| Work item |
Only the lines from the one containing "Contact (791, 161)" through the end of the entries should be repeated, exactly as they appear, first and last included.

| Data shown |
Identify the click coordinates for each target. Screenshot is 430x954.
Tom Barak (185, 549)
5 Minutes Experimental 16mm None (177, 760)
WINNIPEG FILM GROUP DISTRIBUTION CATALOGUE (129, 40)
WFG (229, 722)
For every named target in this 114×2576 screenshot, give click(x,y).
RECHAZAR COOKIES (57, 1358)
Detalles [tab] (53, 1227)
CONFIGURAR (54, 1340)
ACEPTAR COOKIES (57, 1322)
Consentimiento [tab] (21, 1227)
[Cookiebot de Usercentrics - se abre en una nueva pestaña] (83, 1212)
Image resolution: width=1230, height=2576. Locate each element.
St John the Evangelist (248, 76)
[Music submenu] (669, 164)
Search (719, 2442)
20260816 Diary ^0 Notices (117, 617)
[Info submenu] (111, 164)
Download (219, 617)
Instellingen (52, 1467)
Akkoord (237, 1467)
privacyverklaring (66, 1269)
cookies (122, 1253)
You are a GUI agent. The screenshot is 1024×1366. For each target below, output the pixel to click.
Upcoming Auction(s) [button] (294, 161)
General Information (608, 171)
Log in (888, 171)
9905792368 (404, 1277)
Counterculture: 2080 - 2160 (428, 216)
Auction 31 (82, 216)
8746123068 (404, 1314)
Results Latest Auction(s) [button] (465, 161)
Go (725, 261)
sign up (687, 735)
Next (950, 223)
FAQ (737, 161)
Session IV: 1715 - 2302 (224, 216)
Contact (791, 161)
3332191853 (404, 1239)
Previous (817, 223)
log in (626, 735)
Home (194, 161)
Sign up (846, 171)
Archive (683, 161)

| Answer section |
Contact (791, 161)
3332191853 (404, 1239)
Previous (817, 223)
log in (626, 735)
Home (194, 161)
Sign up (846, 171)
Archive (683, 161)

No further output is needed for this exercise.